##### Supplied records #####

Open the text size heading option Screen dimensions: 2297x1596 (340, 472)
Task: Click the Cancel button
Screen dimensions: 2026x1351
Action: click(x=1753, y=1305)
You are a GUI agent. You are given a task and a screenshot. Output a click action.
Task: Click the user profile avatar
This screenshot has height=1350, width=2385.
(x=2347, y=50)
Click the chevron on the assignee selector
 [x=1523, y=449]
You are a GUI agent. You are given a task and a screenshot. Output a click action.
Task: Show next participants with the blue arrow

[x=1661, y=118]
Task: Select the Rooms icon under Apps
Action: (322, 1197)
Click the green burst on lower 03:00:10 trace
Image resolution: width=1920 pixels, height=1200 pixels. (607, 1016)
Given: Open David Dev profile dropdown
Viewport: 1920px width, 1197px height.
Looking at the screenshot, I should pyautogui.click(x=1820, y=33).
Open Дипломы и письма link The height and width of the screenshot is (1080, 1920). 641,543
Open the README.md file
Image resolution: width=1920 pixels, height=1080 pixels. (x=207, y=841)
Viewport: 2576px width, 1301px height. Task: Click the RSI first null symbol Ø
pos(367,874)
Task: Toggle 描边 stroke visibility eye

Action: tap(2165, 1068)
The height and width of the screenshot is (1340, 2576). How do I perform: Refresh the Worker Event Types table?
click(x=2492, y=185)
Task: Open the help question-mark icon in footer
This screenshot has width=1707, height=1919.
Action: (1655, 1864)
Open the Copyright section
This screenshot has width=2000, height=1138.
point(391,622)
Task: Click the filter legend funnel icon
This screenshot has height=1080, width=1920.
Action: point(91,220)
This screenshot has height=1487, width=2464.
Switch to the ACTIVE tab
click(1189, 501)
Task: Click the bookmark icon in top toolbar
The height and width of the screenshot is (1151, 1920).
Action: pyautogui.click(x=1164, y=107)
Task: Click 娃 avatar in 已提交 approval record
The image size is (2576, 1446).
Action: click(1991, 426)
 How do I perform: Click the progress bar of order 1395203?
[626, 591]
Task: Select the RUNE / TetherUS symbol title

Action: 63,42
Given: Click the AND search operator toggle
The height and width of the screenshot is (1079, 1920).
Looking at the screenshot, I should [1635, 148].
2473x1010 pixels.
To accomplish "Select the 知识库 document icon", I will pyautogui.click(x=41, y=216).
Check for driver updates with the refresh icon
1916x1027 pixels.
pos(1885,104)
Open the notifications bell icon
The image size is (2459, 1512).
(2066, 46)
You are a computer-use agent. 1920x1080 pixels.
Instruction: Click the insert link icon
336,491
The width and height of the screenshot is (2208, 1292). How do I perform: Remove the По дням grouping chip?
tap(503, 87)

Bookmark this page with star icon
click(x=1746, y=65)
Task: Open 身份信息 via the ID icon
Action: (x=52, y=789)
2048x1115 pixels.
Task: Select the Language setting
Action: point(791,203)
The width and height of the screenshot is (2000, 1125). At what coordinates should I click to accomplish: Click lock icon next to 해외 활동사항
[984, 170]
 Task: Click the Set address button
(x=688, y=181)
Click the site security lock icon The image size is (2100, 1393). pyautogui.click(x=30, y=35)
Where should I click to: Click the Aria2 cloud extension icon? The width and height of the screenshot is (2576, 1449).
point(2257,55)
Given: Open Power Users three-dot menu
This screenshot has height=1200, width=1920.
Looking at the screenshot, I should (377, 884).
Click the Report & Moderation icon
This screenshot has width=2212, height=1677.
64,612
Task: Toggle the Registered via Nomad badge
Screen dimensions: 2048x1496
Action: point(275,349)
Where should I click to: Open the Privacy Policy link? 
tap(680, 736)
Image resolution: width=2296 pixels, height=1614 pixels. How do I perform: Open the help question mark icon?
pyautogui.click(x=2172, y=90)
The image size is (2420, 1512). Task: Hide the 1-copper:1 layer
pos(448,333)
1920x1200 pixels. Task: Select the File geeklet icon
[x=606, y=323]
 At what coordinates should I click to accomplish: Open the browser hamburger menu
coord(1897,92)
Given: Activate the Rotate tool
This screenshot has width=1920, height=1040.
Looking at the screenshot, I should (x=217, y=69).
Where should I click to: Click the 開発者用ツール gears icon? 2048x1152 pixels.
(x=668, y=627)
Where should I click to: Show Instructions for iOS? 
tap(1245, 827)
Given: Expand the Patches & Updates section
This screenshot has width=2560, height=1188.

#####

• **Task description**
Which of the lines in the material carry the string "profile"? Pull them out.

• **Expected answer**
Task: Click the user profile avatar
Given: Open David Dev profile dropdown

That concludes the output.